## Work item
Using the data below, copy out all lines with the word "breadcrumb".

============================================================

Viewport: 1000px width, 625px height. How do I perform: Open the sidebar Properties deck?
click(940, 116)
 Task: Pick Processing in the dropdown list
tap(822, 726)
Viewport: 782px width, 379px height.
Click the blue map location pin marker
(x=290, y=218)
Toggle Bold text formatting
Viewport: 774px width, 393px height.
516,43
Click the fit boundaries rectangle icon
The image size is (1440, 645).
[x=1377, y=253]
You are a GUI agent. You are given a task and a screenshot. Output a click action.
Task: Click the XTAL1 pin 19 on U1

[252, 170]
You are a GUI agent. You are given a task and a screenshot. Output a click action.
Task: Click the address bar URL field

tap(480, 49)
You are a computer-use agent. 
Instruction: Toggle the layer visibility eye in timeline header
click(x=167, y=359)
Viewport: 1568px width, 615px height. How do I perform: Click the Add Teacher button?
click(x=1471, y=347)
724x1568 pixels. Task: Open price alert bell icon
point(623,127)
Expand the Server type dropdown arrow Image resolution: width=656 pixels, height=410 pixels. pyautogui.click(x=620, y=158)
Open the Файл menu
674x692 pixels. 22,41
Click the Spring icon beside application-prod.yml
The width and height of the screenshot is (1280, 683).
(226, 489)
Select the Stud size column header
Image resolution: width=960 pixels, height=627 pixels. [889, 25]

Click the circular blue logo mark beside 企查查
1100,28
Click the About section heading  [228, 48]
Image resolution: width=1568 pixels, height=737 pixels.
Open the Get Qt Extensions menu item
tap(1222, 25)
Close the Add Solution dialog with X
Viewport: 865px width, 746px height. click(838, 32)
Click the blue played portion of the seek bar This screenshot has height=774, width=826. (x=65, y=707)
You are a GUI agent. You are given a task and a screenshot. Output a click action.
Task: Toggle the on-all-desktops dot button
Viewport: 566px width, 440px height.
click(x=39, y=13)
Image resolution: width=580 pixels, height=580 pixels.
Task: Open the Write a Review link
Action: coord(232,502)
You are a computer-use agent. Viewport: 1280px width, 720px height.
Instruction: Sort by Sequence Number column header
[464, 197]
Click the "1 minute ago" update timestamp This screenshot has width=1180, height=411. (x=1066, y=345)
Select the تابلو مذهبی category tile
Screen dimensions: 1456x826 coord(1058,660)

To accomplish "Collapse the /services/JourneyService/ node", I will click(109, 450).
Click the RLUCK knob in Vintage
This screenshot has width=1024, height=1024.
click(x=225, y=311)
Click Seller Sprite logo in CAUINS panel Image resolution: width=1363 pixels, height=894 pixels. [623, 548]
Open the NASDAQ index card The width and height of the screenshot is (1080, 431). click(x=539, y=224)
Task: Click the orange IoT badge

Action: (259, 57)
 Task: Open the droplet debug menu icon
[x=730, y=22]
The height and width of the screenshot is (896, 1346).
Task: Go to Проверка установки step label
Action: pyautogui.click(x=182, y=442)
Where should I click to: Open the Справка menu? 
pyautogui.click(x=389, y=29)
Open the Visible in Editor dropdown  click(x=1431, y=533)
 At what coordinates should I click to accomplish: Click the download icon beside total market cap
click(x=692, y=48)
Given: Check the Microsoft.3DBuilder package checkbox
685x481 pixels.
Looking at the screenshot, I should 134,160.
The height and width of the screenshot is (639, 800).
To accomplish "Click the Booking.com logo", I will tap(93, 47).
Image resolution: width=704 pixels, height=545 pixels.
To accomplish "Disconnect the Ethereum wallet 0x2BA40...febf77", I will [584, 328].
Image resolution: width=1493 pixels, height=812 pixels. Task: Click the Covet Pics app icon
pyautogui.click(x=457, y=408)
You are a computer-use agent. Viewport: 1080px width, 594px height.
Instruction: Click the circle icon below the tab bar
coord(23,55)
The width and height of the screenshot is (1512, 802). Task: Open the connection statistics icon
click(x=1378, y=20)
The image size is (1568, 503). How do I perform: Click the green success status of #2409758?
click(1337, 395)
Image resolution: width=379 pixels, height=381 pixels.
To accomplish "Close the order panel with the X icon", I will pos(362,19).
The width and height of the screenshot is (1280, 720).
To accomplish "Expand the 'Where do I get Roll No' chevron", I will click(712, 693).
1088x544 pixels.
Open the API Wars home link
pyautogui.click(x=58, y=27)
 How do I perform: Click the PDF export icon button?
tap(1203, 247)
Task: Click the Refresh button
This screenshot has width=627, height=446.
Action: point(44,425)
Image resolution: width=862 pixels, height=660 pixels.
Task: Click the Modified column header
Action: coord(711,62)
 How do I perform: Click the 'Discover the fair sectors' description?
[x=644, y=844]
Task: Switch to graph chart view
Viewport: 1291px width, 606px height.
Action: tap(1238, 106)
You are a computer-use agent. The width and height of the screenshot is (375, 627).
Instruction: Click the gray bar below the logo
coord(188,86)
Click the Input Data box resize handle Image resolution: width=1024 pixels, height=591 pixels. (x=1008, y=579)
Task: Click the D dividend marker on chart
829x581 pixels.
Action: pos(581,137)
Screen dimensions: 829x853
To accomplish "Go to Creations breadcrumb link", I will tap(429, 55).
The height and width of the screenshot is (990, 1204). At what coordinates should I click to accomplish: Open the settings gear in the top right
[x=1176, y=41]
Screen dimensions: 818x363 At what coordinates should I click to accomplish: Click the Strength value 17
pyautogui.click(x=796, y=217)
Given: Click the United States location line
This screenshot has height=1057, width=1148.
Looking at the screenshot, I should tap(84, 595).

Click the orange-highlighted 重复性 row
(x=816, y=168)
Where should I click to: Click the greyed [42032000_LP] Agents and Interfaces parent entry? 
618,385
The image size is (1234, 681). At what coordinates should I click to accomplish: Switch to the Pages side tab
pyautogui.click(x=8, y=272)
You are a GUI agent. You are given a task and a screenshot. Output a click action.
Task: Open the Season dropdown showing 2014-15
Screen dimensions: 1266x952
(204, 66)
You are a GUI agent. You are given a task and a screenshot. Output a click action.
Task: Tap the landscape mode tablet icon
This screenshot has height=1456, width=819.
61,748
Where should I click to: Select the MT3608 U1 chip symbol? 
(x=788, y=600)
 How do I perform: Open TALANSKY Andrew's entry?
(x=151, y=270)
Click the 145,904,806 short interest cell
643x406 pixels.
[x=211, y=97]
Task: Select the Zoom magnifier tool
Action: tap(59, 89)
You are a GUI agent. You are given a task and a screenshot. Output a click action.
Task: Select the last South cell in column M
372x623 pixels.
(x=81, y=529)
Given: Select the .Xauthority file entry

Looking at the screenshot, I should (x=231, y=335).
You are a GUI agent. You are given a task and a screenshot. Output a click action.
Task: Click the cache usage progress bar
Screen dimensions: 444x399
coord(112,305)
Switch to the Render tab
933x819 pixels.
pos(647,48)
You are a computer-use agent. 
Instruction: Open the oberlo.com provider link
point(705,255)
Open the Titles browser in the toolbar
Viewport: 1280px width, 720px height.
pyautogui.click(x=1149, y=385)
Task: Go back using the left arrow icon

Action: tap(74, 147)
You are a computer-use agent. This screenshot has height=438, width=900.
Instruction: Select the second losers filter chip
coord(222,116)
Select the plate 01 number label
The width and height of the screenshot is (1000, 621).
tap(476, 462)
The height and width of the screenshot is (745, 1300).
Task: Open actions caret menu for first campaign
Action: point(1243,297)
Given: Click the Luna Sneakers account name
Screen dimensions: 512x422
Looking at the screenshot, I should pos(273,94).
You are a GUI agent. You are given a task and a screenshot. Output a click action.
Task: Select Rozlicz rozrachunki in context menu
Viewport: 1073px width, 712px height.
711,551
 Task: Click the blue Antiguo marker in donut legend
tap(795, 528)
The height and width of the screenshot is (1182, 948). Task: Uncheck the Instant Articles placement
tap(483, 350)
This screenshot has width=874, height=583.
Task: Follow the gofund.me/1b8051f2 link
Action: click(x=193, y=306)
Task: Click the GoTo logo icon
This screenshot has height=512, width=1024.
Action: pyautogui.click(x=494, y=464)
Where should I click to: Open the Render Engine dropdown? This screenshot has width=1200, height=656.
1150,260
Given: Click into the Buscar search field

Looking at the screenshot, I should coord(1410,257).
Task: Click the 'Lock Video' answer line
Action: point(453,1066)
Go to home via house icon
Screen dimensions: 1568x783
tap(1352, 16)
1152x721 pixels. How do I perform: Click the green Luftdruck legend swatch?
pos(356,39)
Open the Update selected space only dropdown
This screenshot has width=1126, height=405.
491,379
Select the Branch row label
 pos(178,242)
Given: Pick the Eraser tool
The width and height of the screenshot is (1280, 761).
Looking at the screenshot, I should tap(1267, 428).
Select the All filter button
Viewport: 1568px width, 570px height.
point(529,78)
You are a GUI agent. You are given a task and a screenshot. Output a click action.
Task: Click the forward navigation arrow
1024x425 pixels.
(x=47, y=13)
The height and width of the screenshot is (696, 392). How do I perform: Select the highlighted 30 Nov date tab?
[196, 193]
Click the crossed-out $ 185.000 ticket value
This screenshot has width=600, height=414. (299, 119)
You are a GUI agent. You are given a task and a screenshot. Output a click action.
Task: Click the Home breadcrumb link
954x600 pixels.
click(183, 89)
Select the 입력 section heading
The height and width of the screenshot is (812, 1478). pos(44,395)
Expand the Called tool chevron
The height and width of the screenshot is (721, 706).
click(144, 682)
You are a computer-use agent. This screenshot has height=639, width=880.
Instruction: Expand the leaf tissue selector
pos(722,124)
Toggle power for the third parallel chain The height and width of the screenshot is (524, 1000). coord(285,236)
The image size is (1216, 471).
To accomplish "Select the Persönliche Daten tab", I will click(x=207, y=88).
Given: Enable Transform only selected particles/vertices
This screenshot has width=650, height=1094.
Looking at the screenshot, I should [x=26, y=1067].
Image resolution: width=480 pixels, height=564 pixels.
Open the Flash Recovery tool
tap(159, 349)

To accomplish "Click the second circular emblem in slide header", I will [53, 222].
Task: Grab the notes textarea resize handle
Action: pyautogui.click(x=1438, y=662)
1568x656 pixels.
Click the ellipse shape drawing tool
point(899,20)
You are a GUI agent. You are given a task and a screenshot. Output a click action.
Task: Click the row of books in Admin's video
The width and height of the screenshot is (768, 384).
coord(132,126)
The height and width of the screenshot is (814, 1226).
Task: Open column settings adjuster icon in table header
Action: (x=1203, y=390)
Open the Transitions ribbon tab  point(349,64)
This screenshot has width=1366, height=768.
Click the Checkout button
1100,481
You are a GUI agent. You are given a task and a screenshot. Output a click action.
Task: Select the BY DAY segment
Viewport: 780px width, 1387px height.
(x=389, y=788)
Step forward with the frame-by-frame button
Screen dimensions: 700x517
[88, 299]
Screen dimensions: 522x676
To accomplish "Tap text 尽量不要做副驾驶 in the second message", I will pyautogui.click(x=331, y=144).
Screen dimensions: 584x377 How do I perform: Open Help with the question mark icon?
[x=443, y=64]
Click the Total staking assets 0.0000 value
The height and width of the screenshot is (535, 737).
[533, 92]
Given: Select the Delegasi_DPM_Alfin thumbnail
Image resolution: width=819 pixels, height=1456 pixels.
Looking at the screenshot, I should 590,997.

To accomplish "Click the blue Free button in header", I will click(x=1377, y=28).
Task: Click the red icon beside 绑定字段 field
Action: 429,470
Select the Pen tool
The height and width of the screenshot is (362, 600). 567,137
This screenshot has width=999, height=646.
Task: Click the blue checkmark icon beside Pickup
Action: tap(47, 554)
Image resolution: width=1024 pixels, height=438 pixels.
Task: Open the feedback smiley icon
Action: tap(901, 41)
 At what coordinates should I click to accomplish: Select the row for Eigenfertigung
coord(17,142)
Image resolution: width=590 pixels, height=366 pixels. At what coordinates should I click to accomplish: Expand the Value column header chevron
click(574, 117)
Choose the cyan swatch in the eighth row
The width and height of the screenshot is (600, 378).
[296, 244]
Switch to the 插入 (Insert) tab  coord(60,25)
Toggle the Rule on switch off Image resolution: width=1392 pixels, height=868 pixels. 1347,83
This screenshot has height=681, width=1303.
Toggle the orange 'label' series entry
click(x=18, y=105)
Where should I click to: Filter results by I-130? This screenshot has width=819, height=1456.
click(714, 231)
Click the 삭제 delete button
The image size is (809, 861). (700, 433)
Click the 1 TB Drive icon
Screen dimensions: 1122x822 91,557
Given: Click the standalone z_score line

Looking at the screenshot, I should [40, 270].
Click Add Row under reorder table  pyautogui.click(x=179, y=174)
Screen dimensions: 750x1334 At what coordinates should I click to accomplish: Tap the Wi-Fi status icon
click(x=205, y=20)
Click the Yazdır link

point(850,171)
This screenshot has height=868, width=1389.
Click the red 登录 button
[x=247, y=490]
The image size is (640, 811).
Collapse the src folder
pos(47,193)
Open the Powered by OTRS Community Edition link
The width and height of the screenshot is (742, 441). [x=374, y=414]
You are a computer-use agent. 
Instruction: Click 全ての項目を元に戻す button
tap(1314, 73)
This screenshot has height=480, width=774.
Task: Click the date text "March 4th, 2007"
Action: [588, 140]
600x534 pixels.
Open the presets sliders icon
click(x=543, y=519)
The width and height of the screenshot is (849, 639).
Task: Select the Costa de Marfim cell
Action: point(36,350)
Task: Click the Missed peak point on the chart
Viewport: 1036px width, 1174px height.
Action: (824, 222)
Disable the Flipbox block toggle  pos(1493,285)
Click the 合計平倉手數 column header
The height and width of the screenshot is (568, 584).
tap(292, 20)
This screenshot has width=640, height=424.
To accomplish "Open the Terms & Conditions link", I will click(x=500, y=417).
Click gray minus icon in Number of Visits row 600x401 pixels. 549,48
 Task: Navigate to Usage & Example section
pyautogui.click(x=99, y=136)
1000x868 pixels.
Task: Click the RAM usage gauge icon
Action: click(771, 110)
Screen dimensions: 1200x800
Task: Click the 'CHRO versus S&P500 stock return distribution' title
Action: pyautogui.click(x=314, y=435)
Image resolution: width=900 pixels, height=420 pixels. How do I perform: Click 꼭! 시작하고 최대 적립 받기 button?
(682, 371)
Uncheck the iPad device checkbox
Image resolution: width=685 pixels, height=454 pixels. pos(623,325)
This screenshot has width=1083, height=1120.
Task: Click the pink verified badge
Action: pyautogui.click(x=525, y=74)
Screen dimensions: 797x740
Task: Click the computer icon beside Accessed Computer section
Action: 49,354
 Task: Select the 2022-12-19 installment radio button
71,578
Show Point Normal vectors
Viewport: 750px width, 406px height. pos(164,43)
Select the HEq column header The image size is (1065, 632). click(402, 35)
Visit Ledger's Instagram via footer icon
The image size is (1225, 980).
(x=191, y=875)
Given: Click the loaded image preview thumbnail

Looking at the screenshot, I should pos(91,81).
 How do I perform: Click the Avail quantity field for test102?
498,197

============================================================

## Answer box
To accomplish "Go to Creations breadcrumb link", I will tap(429, 55).
Task: Click the Home breadcrumb link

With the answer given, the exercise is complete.